I attended Manchester Community College for my computer science training. Unfortunately, there were two classes that attended the college - those who had a technical background and came to college for the degree, and those who were curious about programming and wanted to actually learn. The latter were often underserved at the college, and I was given the opportunity to help some of them
I mostly taught html and basic programming concepts, explaining variables as containers and showing them basic programs with input and how it can output. I found that concepts and code started making sense to students when they could input their own figures, usually numbers, into an application and watch it change the output based on their code - and it was very satisfying to see concepts ‘click’ with them.
This is where I first started working on any kind of development. A friend of the family, met through church, was interested in mentoring a new developer to offload some work onto.
I worked on my very first programs when I was there. One of the first things I did was to create a dynamic pdf generation tool, that would draw a legal form line by line with user input.
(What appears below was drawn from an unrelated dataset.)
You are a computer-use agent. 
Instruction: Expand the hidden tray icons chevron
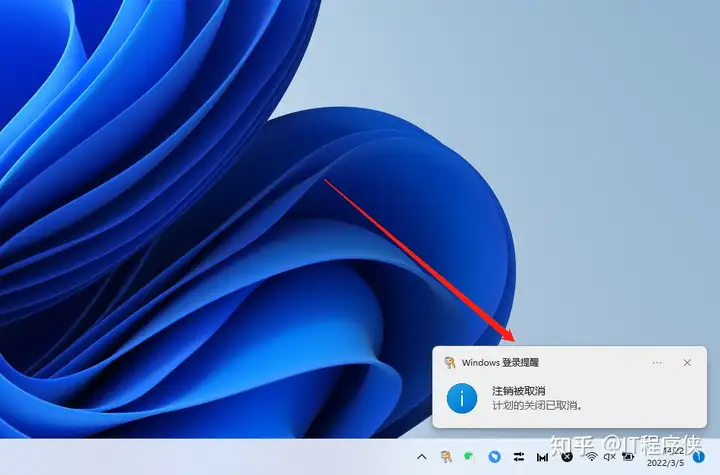click(x=422, y=457)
This allowed homeowners associations to deliver documents to home owners to sign, with their information filled into the form before printing. This saved homeowner’s time and made the signature process easier for homeowners associations.
I built Desjardins in Manchester a new website to replace their aging one while I was running my Business for J-Cap Web Design. I found them as a client after going door to door in manchester on elm street to ask all of the businesses if they had any web-related needs that I could fulfill. Desjardins was interested and I built them a new website based on the content from their old site.
While I was proud of the design work that I could fulfill that I did on the website, after I built their website they contacted me about other technical needs that they had with their access database that they had on their computer, and other basic technical support that they needed on their older PCs that they used to manage their business. I found myself becoming their technical support person, and I was happy to fill the need. I was happy to do the work, even though it might not have been the kind of work I intended to do, and I am not ‘above’ providing technical support, and I make it a point to become flexible in any role to either learn a new technology as the company needs evolve, or to help with other roles that I might not normally consider to be my job description.